爽風上々のブログ

熊本の片田舎に住むリタイア読書人がその時々の心に触れたものを書き散らしています。読んだ本の感想がメインですが(読書記録)、エネルギー問題、食品問題など、また政治経済・環境問題など興味のあるものには触れていきます。

「映画館の入場料金はなぜ1800円なのか?」斉藤守彦著

最近はあまり映画館に行って映画を見るということはありませんが、かつては時々は見に行くこともありました。

確かに、「普通の入場料金」はみな1800円でした。

そして、多くの「割引料金」というものもありました。

それがどういう経緯で決まってきたのか、それを映画業界紙記者から映画ジャーナリストとして活動されている斉藤さんがデータと関係者インタビューなどを交え解説しています。

 

映画業界がどのようなものか、それを大まかにでも知っておかなければその先のこともわかりにくいかもしれません。

 

まず、映画を製作する「製作会社」というものがあります。

最近の日本映画は多くの作品が「製作委員会」という複数の出資者からなる組織を作り、映画についての権利もシェアするようになっています。

 

完成した作品は、「配給会社」に渡されます。

配給会社は全国の映画館に作品を貸し出し、料金を徴収します。

また作品に対して営業と宣伝も行います。

 

そして、映画館を経営するのが「興行会社」で、上映して入場料金という興行収入を得ます。

 

興行収入を得た興行会社から、配給会社に「映画料(配給収入)」が支払われます。

配給収入の中から経費と配給手数料を配給会社が取り、さらに「製作委員会」の幹事会社が幹事手数料を徴収した残りが製作委員会に参加した会社などの収入になります。

 

日本の映画業界の場合、この配給と興行がしばしば同一資本であることが多いようです。

本来は卸問屋にあたる配給と、小売店にあたる興行とは自由な商取引が行われるべきですが、実際は同一資本経営であり、「卸問屋が小売店を支配する」関係になっていると言えます。

 

かつては一軒の映画館にスクリーンが一つだけであったのですが、「シネコン」というスクリーンを複数持った映画館が普通になってきました。

しかし、多くのシネコンでは赤字になっています。

シネコンの経営には多くの人手がかかりますが、正社員は支配人他数名、ほとんどはアルバイトなのですが、地方では特にアルバイトの求人は難しくなっています。
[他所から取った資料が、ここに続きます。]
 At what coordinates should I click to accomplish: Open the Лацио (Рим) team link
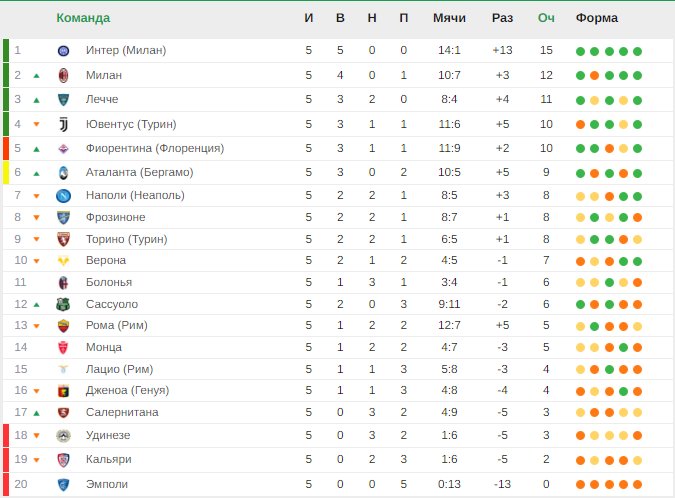point(119,369)
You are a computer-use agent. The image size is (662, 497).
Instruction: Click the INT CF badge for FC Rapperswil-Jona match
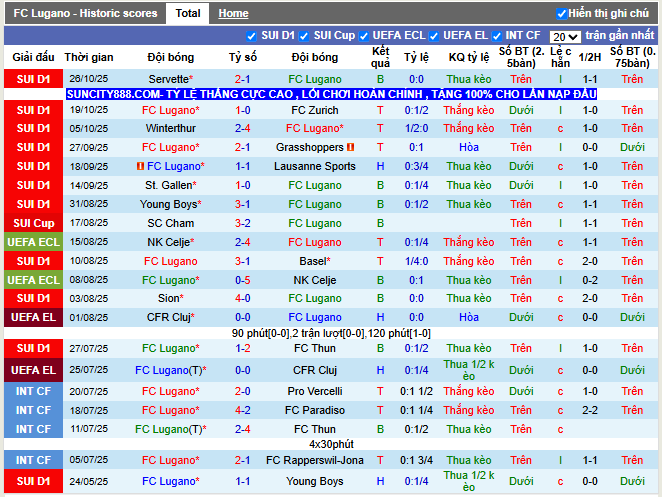point(33,461)
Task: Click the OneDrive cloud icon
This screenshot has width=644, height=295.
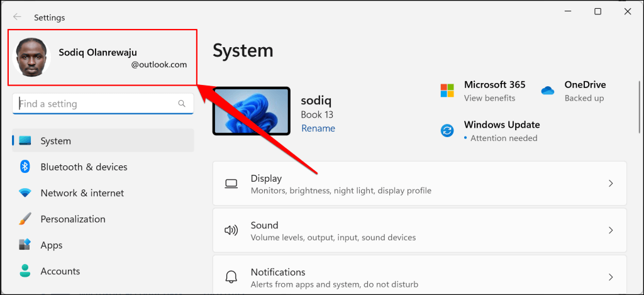Action: 548,91
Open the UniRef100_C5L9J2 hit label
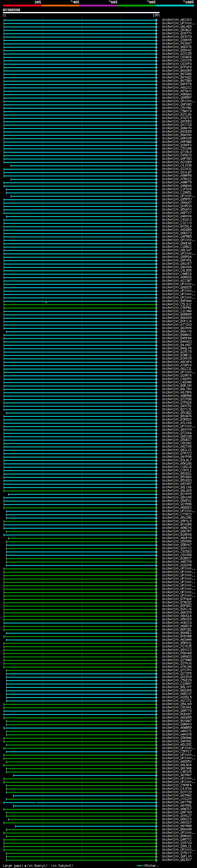The image size is (197, 868). click(x=176, y=305)
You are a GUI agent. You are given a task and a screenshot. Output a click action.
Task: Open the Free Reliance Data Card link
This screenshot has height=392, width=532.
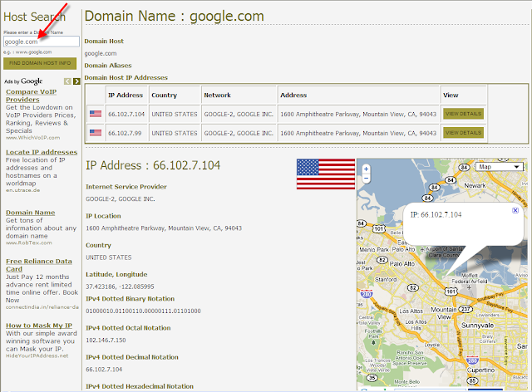click(x=39, y=265)
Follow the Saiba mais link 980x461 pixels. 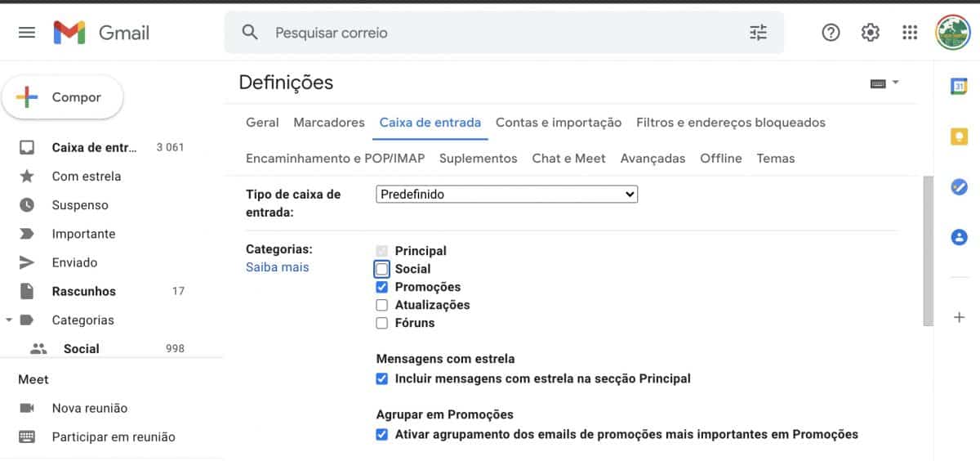pos(278,267)
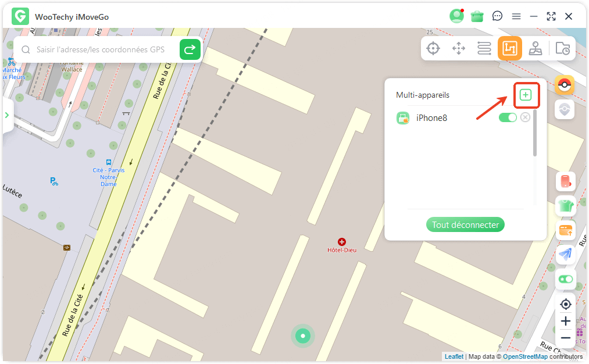
Task: Open the saved routes history folder icon
Action: 562,48
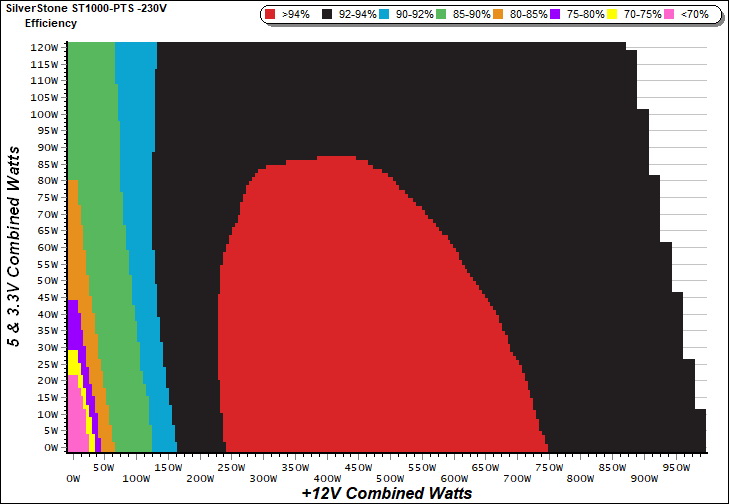
Task: Click the Efficiency subtitle text
Action: (x=50, y=22)
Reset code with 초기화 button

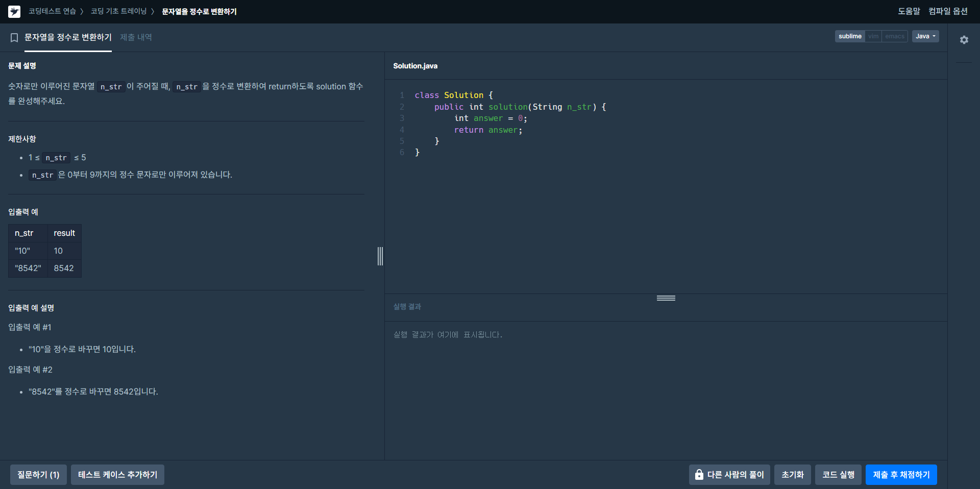793,475
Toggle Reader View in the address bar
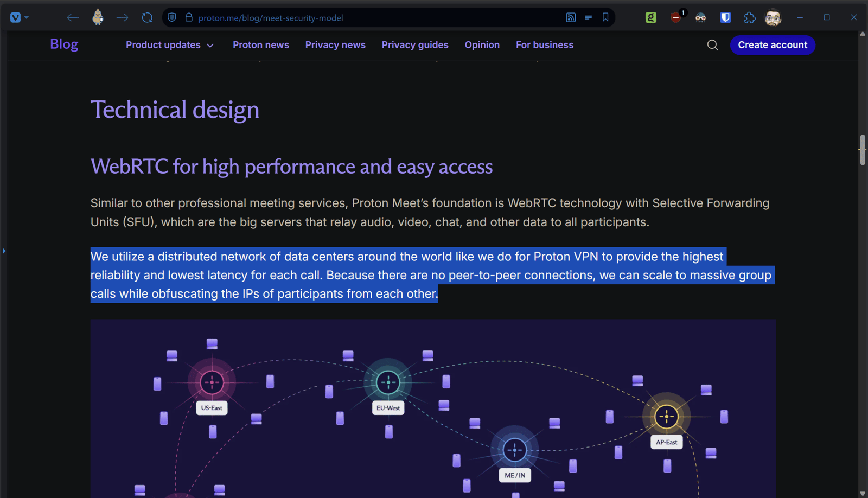The image size is (868, 498). click(x=588, y=17)
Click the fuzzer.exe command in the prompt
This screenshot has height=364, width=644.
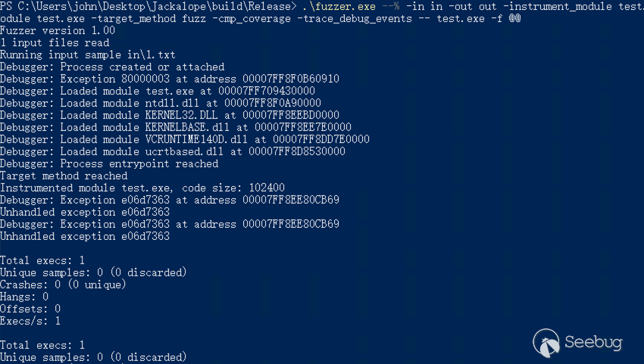(344, 6)
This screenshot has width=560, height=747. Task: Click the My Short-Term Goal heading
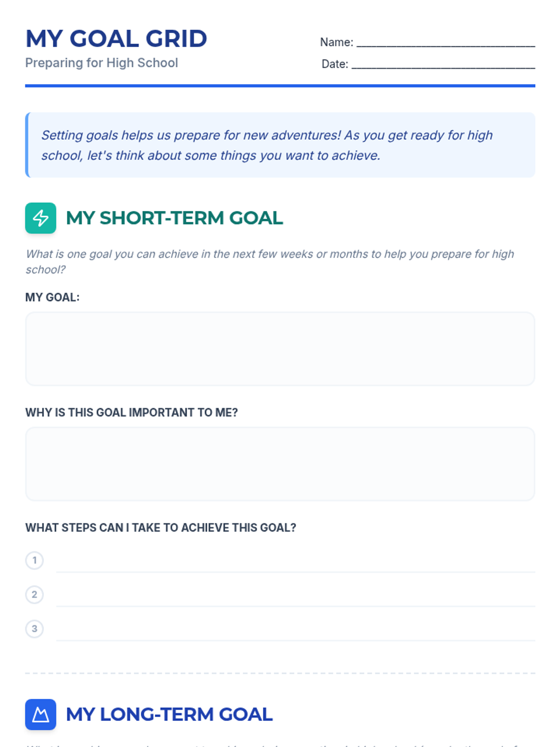[175, 218]
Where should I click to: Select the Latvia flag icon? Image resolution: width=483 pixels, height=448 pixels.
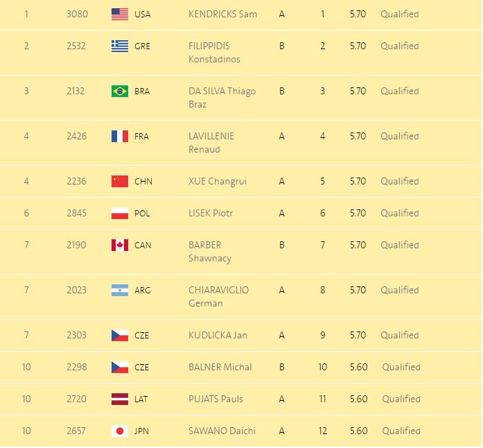pyautogui.click(x=120, y=399)
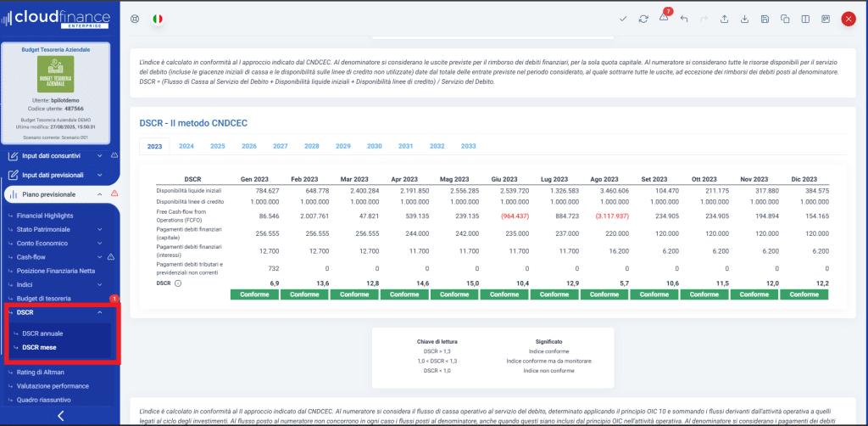Click the Italian flag language icon
Screen dimensions: 868x426
pyautogui.click(x=158, y=19)
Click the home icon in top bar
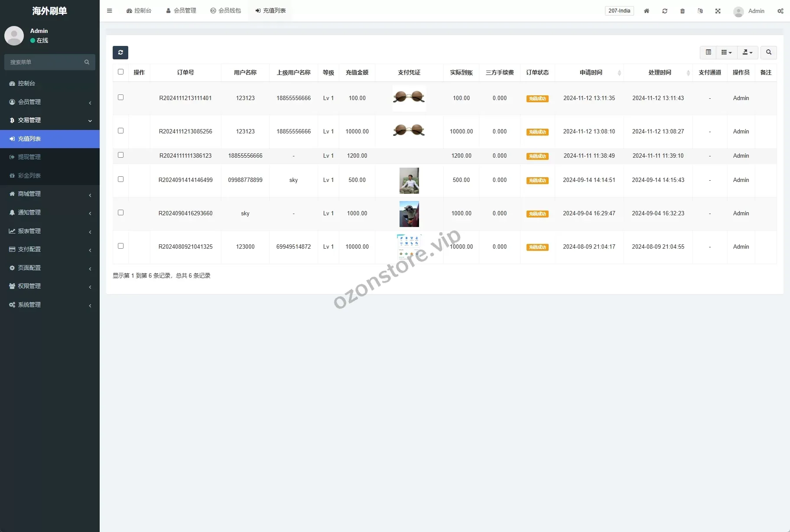 pyautogui.click(x=646, y=11)
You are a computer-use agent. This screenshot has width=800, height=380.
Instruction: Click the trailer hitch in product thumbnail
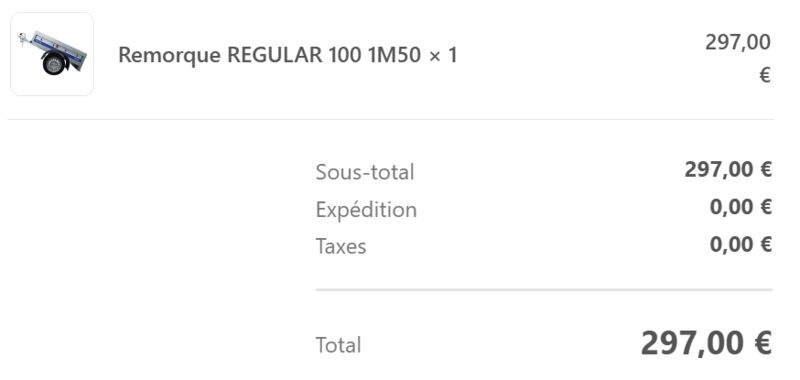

また、どこも割引料金を多数打ち出しており、正規料金で入る客の方が珍しいほどです。

その分収入も少なくなっています。

 

現在の入場料金(大人当日)は1800円となっています。

これがどのように決まってきたのか、その歴史を見ると唖然とします。

戦争中に映画館の入場料に対して「入場税」という税金がかけられますが、戦後になってもそれは廃止されるどころか、最高税率150%というとんでもない税率にされました。

それは徐々に軽減されますが、この政策によって映画経営が歪められたのは間違いありません。

 

そのせいかどうか、1960年までは絶好調であった映画は急激に客の減少が始まります。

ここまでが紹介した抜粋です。